In the meantime, the AAP recommends that pediatricians advise families about available medical, social, and educational services, such as early intervention services, the Title V Maternal and Child Health block grant program, and special education services through the public school system.

Children with cerebral palsy need the same standardized primary care as any child, including the full schedule of recommended vaccinations and vision and hearing testing. They also need to be monitored and treated for the many problems that commonly co-occur, including chronic pain.

When secondary complications arise, the frequency of visits should increase.

Pneumonia, the leading cause of death in children and adolescents with cerebral palsy, can be prevented or minimized through immunization against respiratory diseases and screening for signs and symptoms of aspiration and sleep-disordered breathing.

The AAP also recommends that symptoms or functional declines undergo full investigation into other potential causes.

Since the sedentary lifestyle associated with cerebral palsy is now known to be related to the higher rates of cardiovascular complications in this patient population, the AAP recommends more attention be paid to physical activity and a healthy diet early in life. Pediatricians are advised to help families locate suitable opportunities for adaptive sports and recreation.

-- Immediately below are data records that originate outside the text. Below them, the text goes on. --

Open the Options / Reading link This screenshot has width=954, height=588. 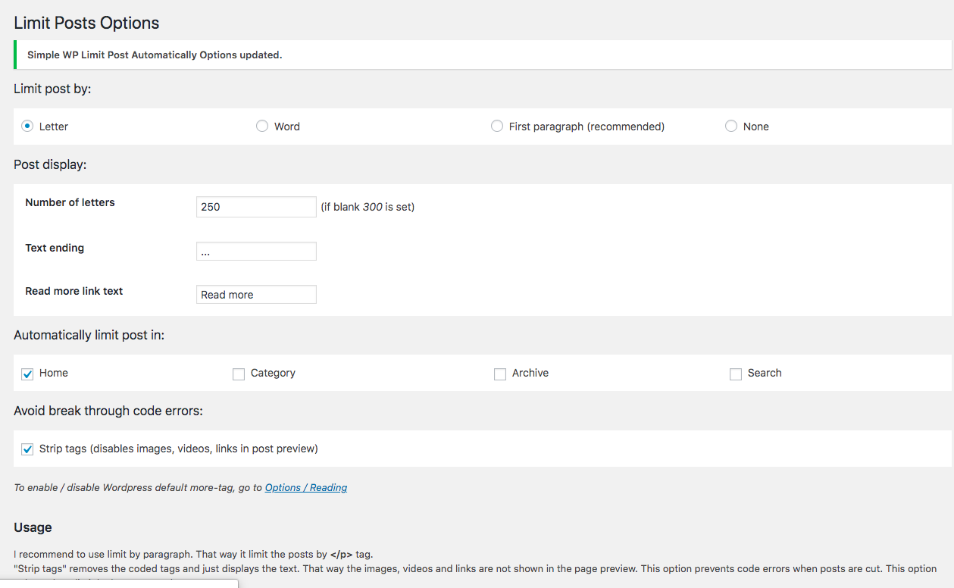point(306,488)
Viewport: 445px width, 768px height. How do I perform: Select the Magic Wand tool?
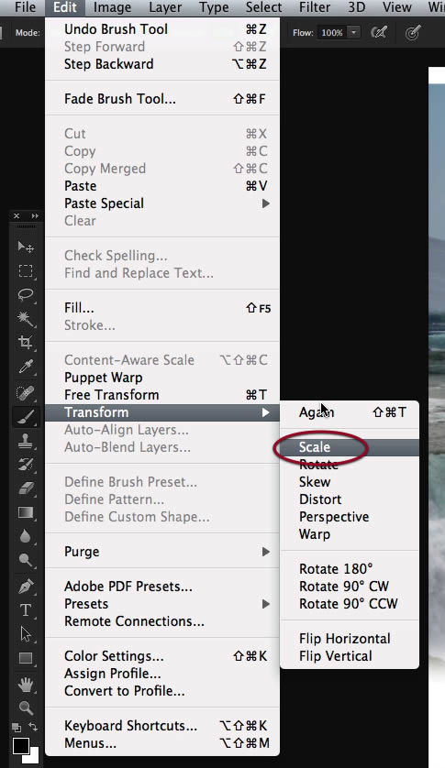point(26,319)
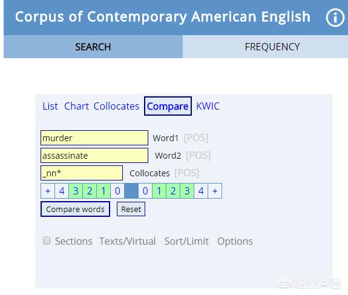The image size is (348, 295).
Task: Open Texts/Virtual settings
Action: [x=127, y=241]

Almost 50% of children and adolescents with cerebral palsy have intellectual disability, 60%-80% have difficulty speaking, and about 25% are nonverbal. To address this, pediatricians should maximize the use of augmentative and alternative communication devices and involve experts in speech and language pathology, according to the guidelines.

“Many individuals with cerebral palsy and severe motor limitations have active, creative minds, and may need assistive technology, such as electronic talking devices, to demonstrate that mental life,” said Dr. Feldman. “Primary care clinicians should advocate for assistive technology.”

For challenging behavior, especially in the patient with limited verbal skills, potential nonbehavioral culprits such as constipation, esophageal reflux disease, and musculoskeletal or dental pain must be ruled out.

In the lead-up to adolescence, youth with cerebral palsy must be prepared for puberty, menstruation, and healthy, safe sexual relationships, much like their nonaffected peers. Since a disproportionate number of children with cerebral palsy experience neglect and physical, sexual, and emotional abuse, however, family stressors should be identified and caregivers referred for support services.

For the transition from pediatric to adult health care, the AAP recommends that structured planning begin between 12 and 14 years of age. Before transfer, the pediatrician should prepare a comprehensive medical summary with the input of the patient, parent/guardian, and pediatric subspecialists.

Without a proper handoff, “there is an increased risk of morbidity, medical complications, unnecessary emergency department visits, hospitalizations, and procedures,” the authors warned.

Transitions are likely to run more smoothly when youth are given the opportunity to understand their medical condition and be involved in decisions about their health. With this in mind, the AAP recommends that pediatricians actively discourage overprotective parents from getting in the way of their child developing “maximal independence.”

No potential conflicts of interest were disclosed by the authors, Dr. Shah, or Dr. Feldman.

*This story was updated on Nov. 28, 2022.